• **Brief**:
Could you restate all of the records below exactly, with the pictures left out?

━━━━━━━━━━━━━━━━

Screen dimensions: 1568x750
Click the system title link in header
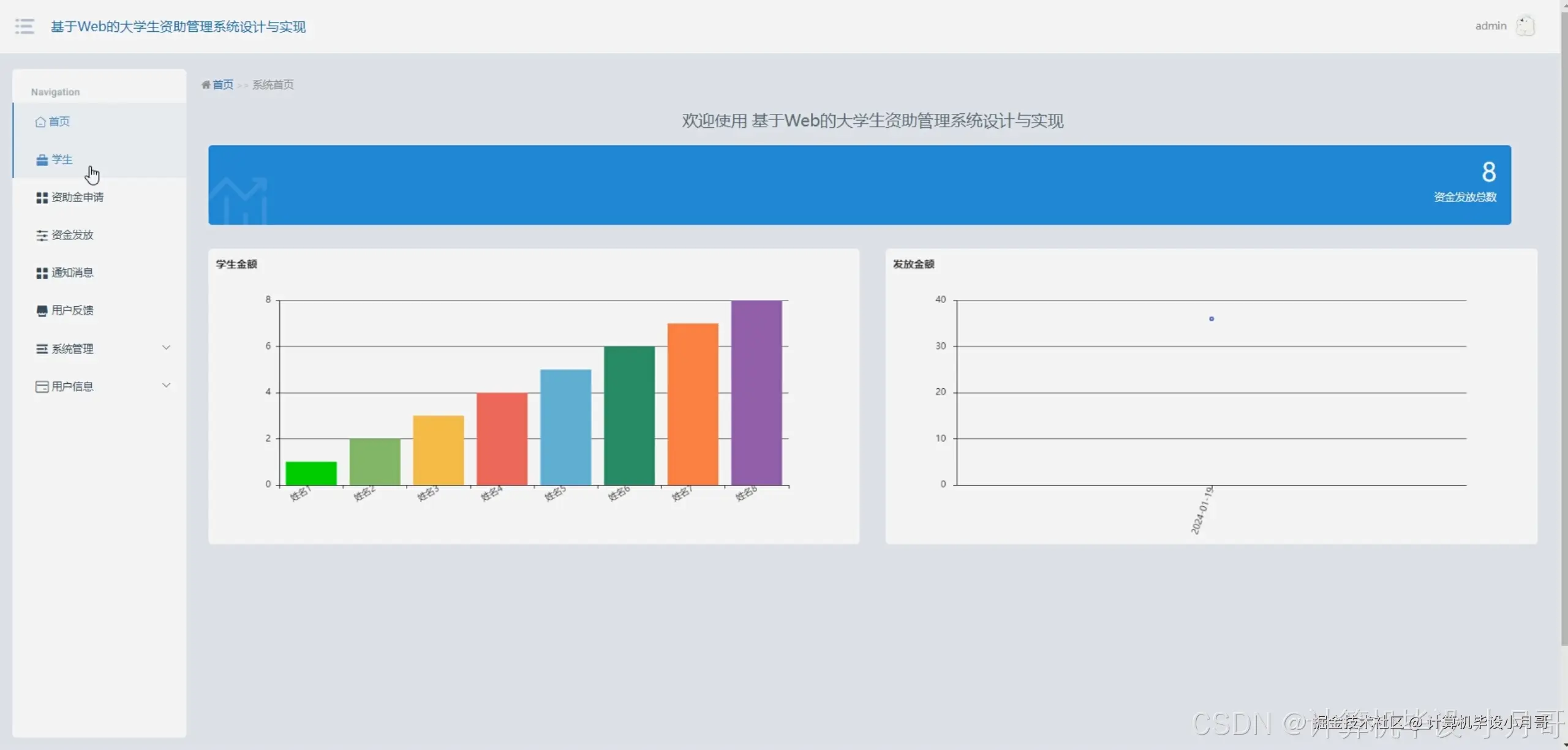click(178, 27)
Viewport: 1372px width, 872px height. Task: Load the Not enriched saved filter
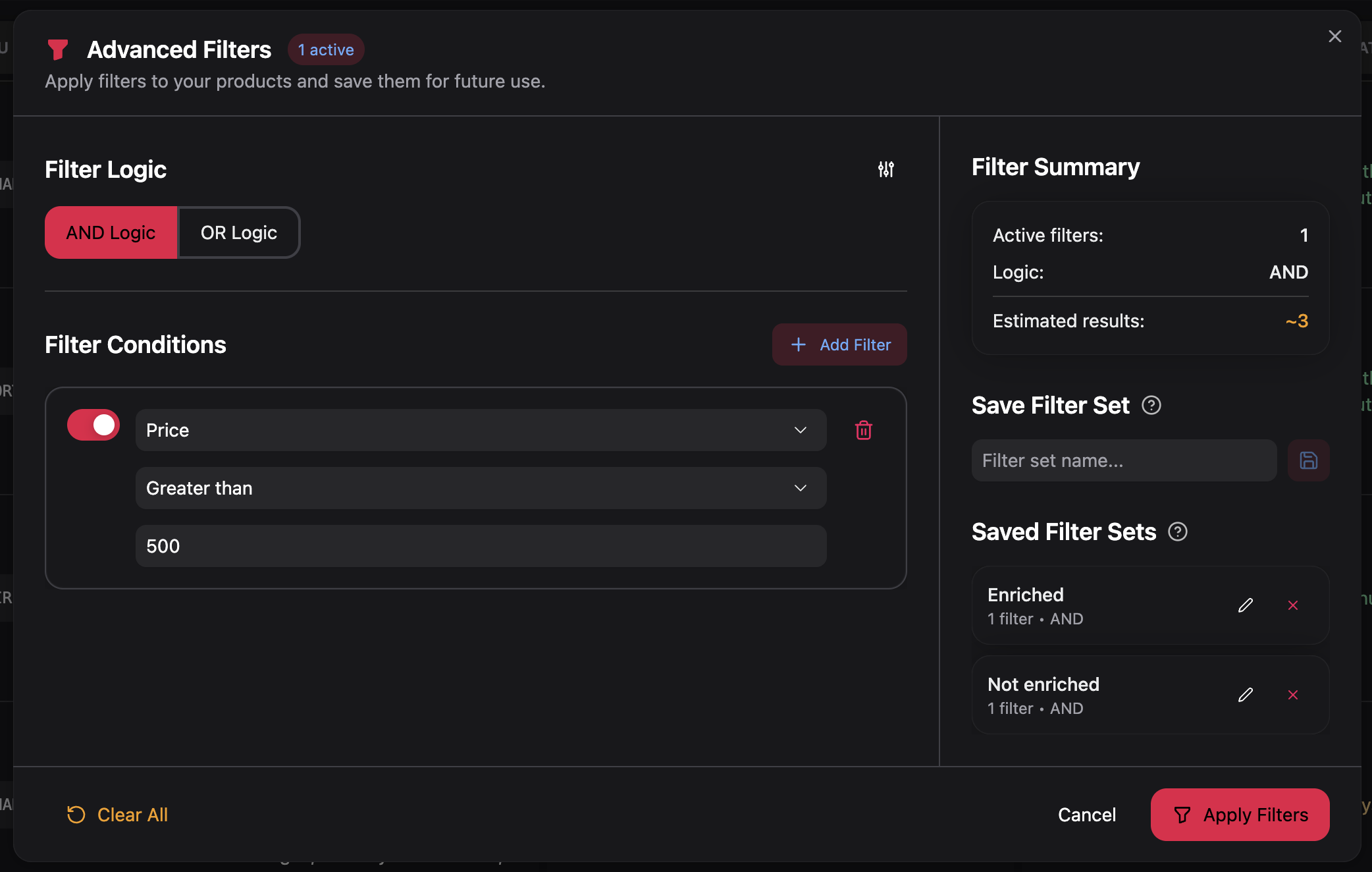click(1080, 695)
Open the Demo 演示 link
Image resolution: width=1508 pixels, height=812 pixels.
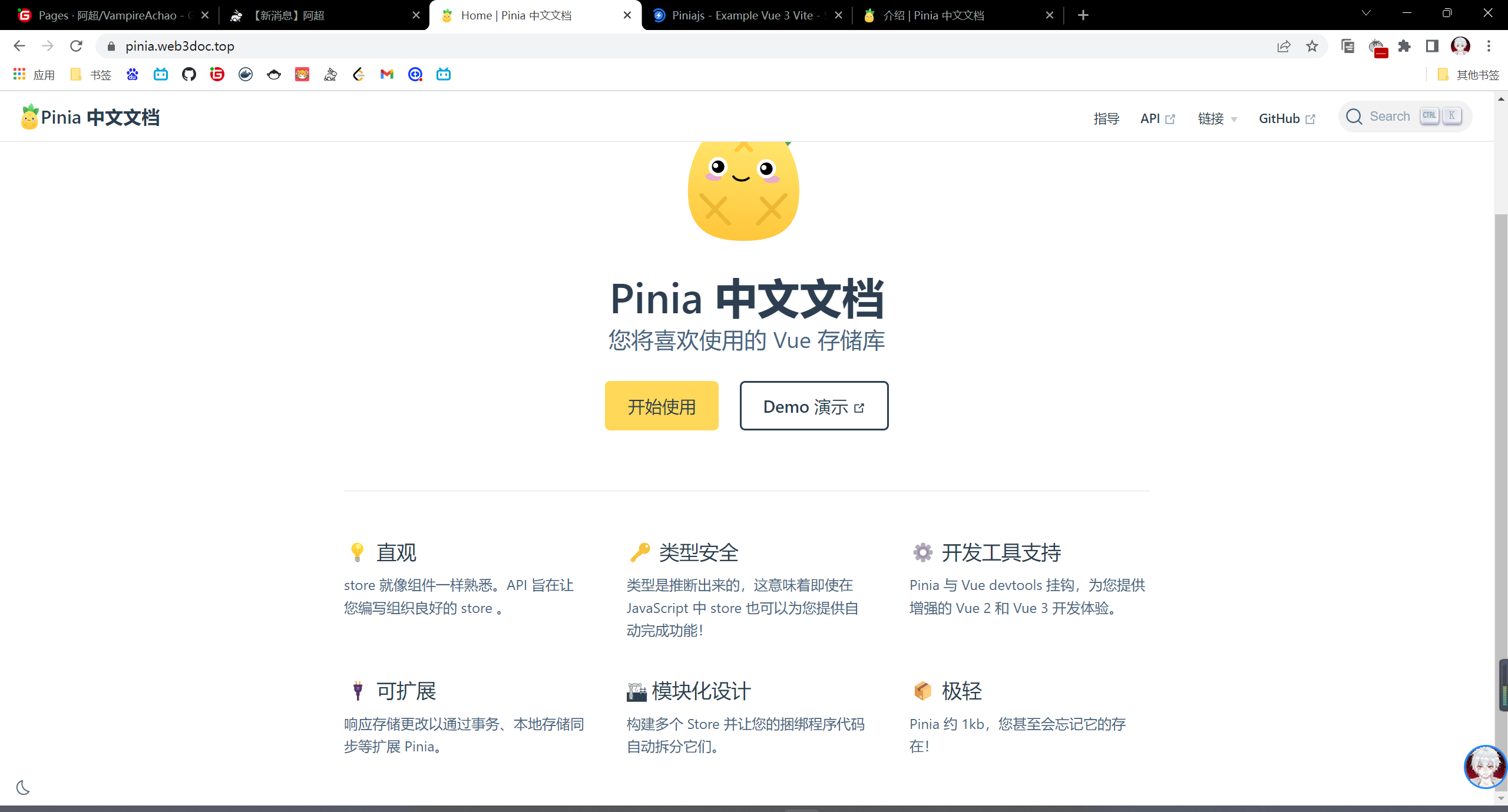(x=813, y=406)
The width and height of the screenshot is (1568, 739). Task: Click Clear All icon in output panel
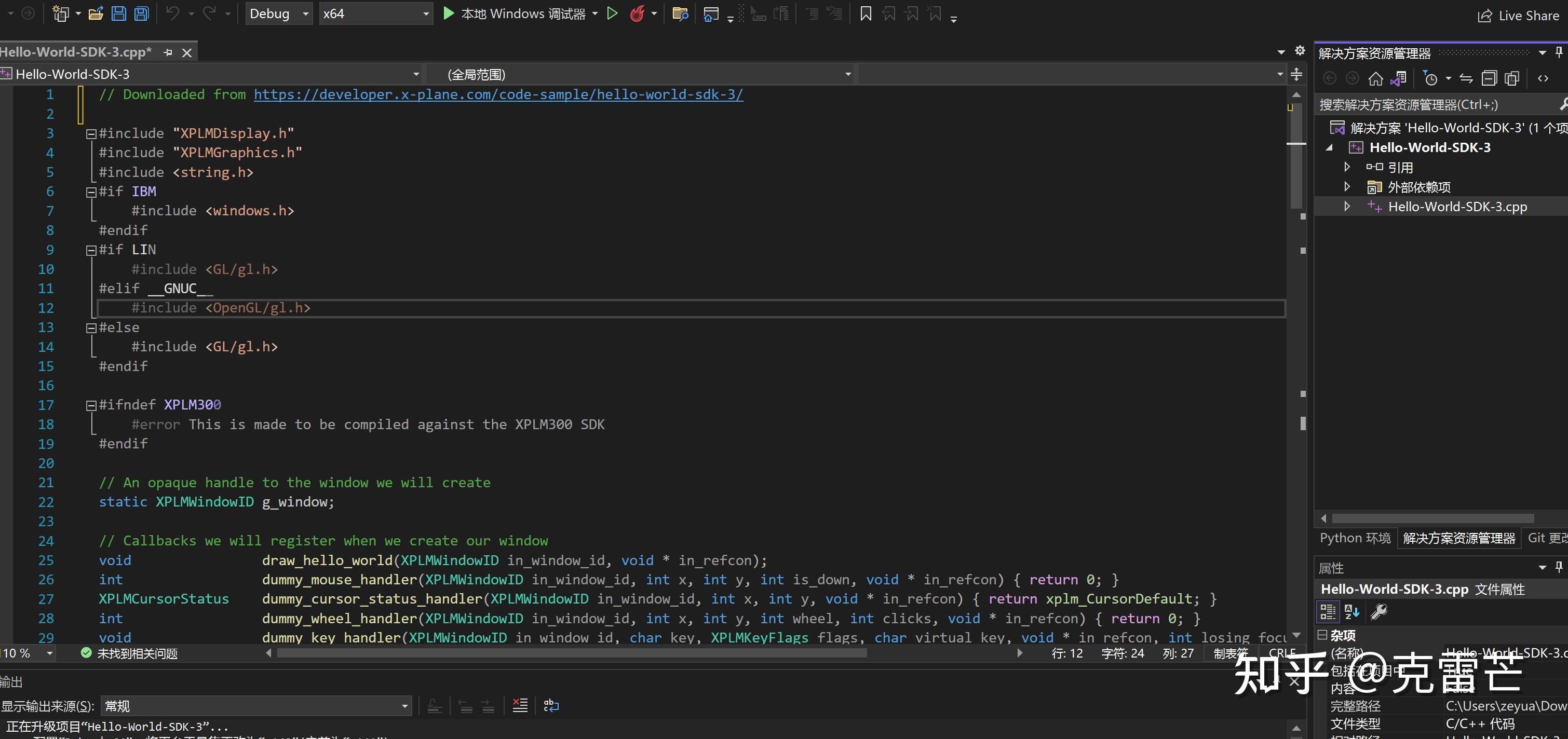coord(520,706)
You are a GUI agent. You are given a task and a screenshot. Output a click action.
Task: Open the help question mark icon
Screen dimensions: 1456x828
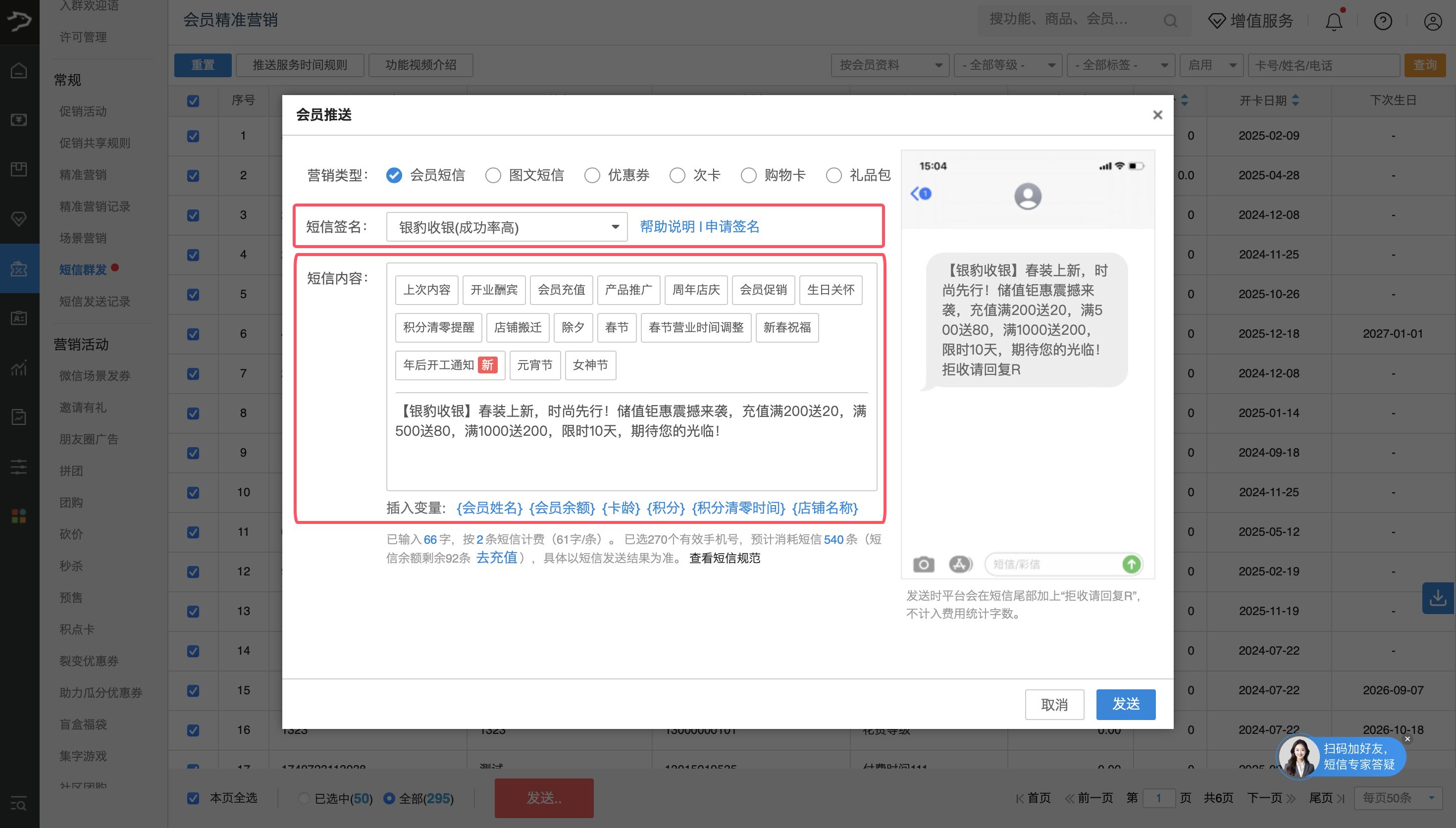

━━━━━━━━━━━━━━━━

• **Finished exercise**:
Screen dimensions: 1568x750
Click the system title link in header
click(178, 27)
Viewport: 1372px width, 872px height. Task: Load the Not enriched saved filter
click(1080, 695)
Open the Demo 演示 link
Image resolution: width=1508 pixels, height=812 pixels.
(x=813, y=406)
The width and height of the screenshot is (1568, 739). Task: Click Clear All icon in output panel
coord(520,706)
You are a GUI agent. You are given a task and a screenshot. Output a click action.
Task: Open the help question mark icon
Screen dimensions: 1456x828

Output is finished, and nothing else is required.